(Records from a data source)
-=-=-=-=-

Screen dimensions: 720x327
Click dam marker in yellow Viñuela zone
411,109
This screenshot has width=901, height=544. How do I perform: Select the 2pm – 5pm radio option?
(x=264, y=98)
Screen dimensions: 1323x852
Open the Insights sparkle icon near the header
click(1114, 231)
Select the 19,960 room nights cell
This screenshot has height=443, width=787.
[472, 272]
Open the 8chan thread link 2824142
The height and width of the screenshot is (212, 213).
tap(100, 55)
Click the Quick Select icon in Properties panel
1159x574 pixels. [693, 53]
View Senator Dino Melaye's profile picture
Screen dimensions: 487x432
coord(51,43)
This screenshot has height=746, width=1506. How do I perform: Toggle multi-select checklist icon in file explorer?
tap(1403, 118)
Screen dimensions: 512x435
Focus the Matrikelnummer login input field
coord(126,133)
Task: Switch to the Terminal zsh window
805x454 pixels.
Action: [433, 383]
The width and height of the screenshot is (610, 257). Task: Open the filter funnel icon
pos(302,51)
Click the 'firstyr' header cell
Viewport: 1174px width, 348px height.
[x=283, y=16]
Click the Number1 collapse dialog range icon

-=-=-=-=-

WHAT YOU HAVE TO DO: Each line from the one that includes "Open the Insights" down to the close of the records above is to be given again exactly, and no other line is to appear.

WRITTEN ANSWER:
Open the Insights sparkle icon near the header
click(1114, 231)
Select the 19,960 room nights cell
This screenshot has height=443, width=787.
[472, 272]
Open the 8chan thread link 2824142
The height and width of the screenshot is (212, 213).
tap(100, 55)
Click the Quick Select icon in Properties panel
1159x574 pixels. [693, 53]
View Senator Dino Melaye's profile picture
Screen dimensions: 487x432
coord(51,43)
This screenshot has height=746, width=1506. How do I perform: Toggle multi-select checklist icon in file explorer?
tap(1403, 118)
Screen dimensions: 512x435
Focus the Matrikelnummer login input field
coord(126,133)
Task: Switch to the Terminal zsh window
805x454 pixels.
Action: [433, 383]
The width and height of the screenshot is (610, 257). Task: Open the filter funnel icon
pos(302,51)
Click the 'firstyr' header cell
Viewport: 1174px width, 348px height.
[x=283, y=16]
Click the Number1 collapse dialog range icon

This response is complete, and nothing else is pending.